SOURCE PASSAGE:

╔══

The original Romanesque design is manifest in the lower part of the western façade. It is in white marble, with three cusps and a series of loggias, small arcades and rose windows, statues and numerous bas-reliefs.

Different from the entirely Romanesque façades of Modena and Parma Cathedrals, the upper parts of that in Ferrara show Gothic forms, already beginning in with the peaked arches comprising the triple round arches of first gallery.

On the right side is a statue of Alberto d'Este, while on the side is a bronze bust of Pope Clement VIII, over an inscription in memory of his capture of the city.

In the centre of the façade is a porch, supported by two columns with Atlases seated on lions at the bases. It is decorated with a Last Judgement by an unknown master and a loggia with a Madonna and Child (a late Gothic addition). The Romanesque portal is the work of the sculptor Nicholaus, a pupil of Wiligelmus. The lunette shows Saint George, patron saint of Ferrara, slaying the dragon; scenes from the Life of Christ appear on the lintel. The persons are disproportioned, as typical in Romanesque style. The jambs framing the entrance are embellished with figures depicting the Annunciation and the four prophets who foretold the coming of Christ. According to a now-destroyed inscription, Nicholaus was responsible for the design of the original building. The two side portals on the west front are also his work.

╚══

SUPPLIED INFORMATION:
╔══

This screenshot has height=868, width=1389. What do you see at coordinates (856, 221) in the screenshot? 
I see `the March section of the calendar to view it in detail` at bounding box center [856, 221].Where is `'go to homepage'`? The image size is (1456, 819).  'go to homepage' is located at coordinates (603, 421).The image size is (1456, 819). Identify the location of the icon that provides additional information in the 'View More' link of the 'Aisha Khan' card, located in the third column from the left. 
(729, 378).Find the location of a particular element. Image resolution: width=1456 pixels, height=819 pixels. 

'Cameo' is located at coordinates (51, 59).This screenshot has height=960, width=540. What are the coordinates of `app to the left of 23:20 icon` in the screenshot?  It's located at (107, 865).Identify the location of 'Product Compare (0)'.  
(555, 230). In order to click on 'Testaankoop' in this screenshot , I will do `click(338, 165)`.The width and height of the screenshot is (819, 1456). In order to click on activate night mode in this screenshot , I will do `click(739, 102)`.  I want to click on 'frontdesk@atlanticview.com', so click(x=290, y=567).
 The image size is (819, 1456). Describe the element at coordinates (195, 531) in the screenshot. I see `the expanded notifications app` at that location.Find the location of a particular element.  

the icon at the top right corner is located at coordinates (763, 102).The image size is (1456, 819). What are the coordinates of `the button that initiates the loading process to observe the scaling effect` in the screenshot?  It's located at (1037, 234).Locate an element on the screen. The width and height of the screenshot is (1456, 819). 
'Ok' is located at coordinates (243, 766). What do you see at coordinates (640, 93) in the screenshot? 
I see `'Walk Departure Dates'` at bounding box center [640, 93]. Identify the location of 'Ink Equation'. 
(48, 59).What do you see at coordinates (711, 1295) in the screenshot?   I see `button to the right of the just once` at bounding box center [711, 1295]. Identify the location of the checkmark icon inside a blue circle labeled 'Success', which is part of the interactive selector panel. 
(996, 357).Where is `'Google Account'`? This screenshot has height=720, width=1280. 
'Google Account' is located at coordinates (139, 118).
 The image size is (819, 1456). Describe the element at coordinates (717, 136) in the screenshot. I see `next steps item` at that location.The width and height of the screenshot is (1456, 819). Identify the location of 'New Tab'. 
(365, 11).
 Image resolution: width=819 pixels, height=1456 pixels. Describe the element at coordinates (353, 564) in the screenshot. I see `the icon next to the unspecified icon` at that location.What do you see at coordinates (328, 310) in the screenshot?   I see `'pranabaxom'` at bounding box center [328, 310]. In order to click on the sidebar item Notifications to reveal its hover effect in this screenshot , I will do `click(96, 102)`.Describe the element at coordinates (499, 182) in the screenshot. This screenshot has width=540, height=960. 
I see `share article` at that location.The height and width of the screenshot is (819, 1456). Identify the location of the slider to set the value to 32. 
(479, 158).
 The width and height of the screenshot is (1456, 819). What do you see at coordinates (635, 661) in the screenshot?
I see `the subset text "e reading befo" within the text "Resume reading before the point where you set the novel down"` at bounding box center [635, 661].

╚══

EXERCISE BRIEF:
In the passage about the cathedral façade in Ferrara, what scene appears in the lunette of the Romanesque portal?

ANSWER BELOW:
Saint George, patron saint of Ferrara, slaying the dragon.